In March 2009, Housing and Urban Development Secretary Shaun Donovan testified before Congress about the growing danger of a unique low-income housing crisis.  He stated that suburban sprawl has decentralized both affordable housing and job opportunities, which has rendered low-income families particularly susceptible to energy cost spikes.  Today, low-income suburban families spend nearly one third of their income on transportation.[ii] As the price of private transportation continues to soar, the rate of gentrification of urban areas has increased.  This, in turn, leads to rises in rents and property taxes in urban areas, which forces low-income residents to migrate to low-cost areas.  And for the first time, the destination of the underclass is the former haven of the old establishment: the suburbs, which during the past twenty years have been overbuilt and are now drastically undervalued.[iii] However, low-income families are particularly ill-suited to suburban life.  Its low densities and “clustered” land use patterns make public transportation uneconomical,[iv] and compel transportation by automobile.[v] Faced with unprecedented demand for private transportation among indigent drivers, states should seek to decrease the derivative costs of car ownership by providing government-run automobile insurance schemes for minimum coverage.  As three Canadian provinces demonstrate, such schemes ensure lower and more equitable insurance premium costs.

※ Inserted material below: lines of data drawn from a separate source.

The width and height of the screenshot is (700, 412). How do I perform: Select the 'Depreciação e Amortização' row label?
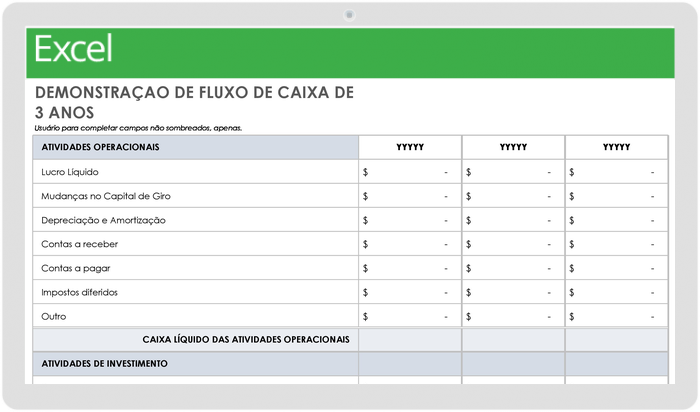click(x=103, y=220)
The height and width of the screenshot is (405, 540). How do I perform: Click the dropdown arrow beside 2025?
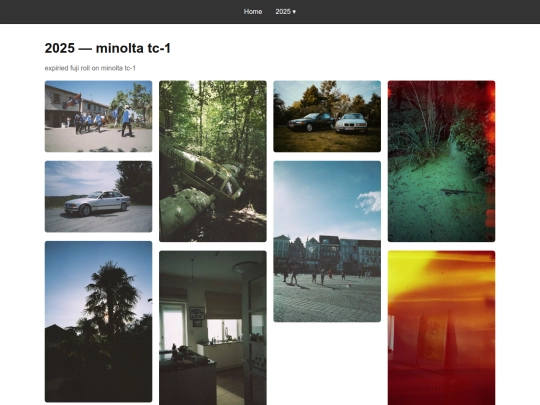294,12
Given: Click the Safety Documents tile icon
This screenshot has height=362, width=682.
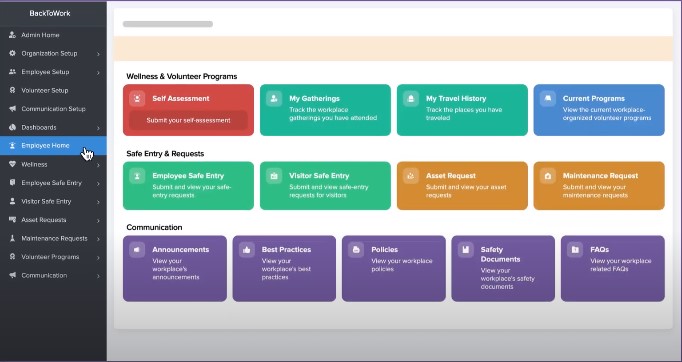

II. Automobile Insurance Law in the United States

That indigents must bear suburban driving costs is an unfortunate consequence of the market response to the energy crisis.  However, driving also requires purchasing automobile insurance, which is a matter of state control.  Current insurance schemes are an artifact of suburban preference for upper- and middle-class consumption: insurers exploit a false market to raise rates, and exploit information asymmetries to package gains as losses.[vi] Such transaction costs presuppose a consumer’s voluntarily participation in the market.  But what of the involuntary participant?